# [Task directions]
Please edit the listing from the line with "How do I perform: Open the 概览" up to and including the line with "will click(x=637, y=78).", replacing "scrollbar" with "scroll bar" and leaving everything else unchanged. Return only those lines.

[Item position listing]
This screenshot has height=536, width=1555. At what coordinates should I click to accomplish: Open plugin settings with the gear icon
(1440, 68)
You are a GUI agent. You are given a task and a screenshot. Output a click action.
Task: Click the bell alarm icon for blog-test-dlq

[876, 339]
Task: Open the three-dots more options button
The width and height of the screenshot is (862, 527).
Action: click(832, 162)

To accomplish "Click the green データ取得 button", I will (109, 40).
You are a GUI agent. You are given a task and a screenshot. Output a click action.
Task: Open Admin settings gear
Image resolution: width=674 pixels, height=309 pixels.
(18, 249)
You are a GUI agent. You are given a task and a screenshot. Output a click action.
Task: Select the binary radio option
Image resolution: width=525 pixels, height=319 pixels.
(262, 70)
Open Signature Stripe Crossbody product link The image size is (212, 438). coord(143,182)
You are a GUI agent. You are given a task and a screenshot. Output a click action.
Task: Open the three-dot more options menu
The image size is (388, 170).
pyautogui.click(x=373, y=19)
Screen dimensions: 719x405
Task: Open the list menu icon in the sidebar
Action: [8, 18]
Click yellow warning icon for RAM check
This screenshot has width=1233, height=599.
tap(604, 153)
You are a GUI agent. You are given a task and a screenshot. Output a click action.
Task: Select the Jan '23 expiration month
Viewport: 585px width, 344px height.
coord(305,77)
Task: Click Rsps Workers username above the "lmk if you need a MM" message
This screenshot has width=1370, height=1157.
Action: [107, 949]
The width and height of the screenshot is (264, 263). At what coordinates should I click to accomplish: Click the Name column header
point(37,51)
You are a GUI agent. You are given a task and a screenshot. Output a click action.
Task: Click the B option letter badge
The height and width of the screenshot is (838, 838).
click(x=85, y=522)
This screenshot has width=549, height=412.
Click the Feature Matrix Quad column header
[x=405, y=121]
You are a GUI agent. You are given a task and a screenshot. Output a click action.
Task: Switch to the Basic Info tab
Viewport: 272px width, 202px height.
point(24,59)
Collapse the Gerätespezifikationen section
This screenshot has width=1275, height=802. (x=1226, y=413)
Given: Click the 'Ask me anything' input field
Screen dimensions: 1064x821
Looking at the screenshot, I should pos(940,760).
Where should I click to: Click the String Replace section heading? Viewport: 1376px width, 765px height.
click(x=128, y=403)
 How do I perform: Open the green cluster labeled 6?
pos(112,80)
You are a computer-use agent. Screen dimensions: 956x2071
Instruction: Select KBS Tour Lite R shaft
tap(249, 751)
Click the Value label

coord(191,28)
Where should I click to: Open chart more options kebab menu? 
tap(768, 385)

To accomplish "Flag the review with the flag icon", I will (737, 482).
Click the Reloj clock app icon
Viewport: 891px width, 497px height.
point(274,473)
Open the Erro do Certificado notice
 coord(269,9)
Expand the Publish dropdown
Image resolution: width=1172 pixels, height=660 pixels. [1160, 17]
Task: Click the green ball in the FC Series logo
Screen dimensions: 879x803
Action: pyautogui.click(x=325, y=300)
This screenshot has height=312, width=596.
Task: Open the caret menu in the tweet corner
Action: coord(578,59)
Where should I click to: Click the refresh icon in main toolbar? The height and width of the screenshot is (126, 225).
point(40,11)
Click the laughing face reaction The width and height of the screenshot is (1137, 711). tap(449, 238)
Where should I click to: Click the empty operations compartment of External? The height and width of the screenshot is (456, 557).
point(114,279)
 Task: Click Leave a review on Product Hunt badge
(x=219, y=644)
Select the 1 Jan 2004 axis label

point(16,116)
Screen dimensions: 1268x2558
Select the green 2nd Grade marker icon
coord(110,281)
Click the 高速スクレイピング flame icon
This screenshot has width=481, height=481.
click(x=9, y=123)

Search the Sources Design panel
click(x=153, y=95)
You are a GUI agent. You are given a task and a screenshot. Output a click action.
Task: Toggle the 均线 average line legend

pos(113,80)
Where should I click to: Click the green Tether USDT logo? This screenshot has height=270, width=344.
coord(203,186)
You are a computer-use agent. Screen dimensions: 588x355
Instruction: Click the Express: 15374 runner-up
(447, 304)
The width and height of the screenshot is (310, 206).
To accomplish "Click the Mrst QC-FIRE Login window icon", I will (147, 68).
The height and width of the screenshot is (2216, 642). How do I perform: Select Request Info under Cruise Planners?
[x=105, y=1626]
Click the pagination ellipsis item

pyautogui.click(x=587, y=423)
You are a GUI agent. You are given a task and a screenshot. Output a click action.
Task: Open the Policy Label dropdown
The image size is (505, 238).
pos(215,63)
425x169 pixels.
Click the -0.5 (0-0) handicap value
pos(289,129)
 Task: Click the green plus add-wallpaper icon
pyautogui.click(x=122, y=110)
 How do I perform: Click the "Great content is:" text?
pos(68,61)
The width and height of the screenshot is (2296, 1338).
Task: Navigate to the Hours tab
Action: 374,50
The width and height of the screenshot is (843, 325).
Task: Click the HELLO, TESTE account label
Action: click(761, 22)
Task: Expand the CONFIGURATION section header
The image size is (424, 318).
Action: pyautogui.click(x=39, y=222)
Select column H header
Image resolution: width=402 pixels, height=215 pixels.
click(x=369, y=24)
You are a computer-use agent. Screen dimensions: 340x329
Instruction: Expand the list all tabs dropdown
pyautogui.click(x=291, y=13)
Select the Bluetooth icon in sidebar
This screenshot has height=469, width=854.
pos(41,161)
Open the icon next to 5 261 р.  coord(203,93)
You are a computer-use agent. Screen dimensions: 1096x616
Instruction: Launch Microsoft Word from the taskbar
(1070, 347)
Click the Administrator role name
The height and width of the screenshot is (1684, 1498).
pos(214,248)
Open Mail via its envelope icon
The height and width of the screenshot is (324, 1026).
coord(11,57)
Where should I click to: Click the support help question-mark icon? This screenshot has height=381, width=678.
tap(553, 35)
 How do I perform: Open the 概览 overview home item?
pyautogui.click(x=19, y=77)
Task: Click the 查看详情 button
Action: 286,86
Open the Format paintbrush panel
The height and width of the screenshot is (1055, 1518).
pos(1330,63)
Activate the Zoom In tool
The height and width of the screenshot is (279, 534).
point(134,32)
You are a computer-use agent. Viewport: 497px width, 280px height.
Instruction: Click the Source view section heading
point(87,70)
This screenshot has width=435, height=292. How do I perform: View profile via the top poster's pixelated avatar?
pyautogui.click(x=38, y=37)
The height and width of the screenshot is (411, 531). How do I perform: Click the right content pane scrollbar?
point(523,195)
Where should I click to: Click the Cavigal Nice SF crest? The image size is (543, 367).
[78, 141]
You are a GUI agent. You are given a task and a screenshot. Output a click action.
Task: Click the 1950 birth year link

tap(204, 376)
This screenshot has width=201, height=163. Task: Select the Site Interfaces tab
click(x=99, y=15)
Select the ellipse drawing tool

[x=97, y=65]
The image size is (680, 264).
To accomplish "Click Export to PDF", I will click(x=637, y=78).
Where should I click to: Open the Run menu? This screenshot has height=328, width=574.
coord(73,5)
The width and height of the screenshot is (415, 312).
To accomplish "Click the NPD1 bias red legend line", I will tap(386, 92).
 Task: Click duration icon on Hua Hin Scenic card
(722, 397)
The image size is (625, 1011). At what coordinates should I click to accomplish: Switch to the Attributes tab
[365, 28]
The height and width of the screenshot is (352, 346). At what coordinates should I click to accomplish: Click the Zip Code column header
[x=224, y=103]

# [Solution for this problem]
 How do I perform: Open the 概览 overview home item?
pyautogui.click(x=19, y=77)
Task: Click the 查看详情 button
Action: 286,86
Open the Format paintbrush panel
The height and width of the screenshot is (1055, 1518).
pos(1330,63)
Activate the Zoom In tool
The height and width of the screenshot is (279, 534).
point(134,32)
You are a computer-use agent. Viewport: 497px width, 280px height.
Instruction: Click the Source view section heading
point(87,70)
This screenshot has width=435, height=292. How do I perform: View profile via the top poster's pixelated avatar?
pyautogui.click(x=38, y=37)
The height and width of the screenshot is (411, 531). How do I perform: Click the right content pane scroll bar?
point(523,195)
Where should I click to: Click the Cavigal Nice SF crest? The image size is (543, 367).
[78, 141]
You are a GUI agent. You are given a task and a screenshot. Output a click action.
Task: Click the 1950 birth year link

tap(204, 376)
This screenshot has width=201, height=163. Task: Select the Site Interfaces tab
click(x=99, y=15)
Select the ellipse drawing tool

[x=97, y=65]
The image size is (680, 264).
To accomplish "Click Export to PDF", I will click(x=637, y=78).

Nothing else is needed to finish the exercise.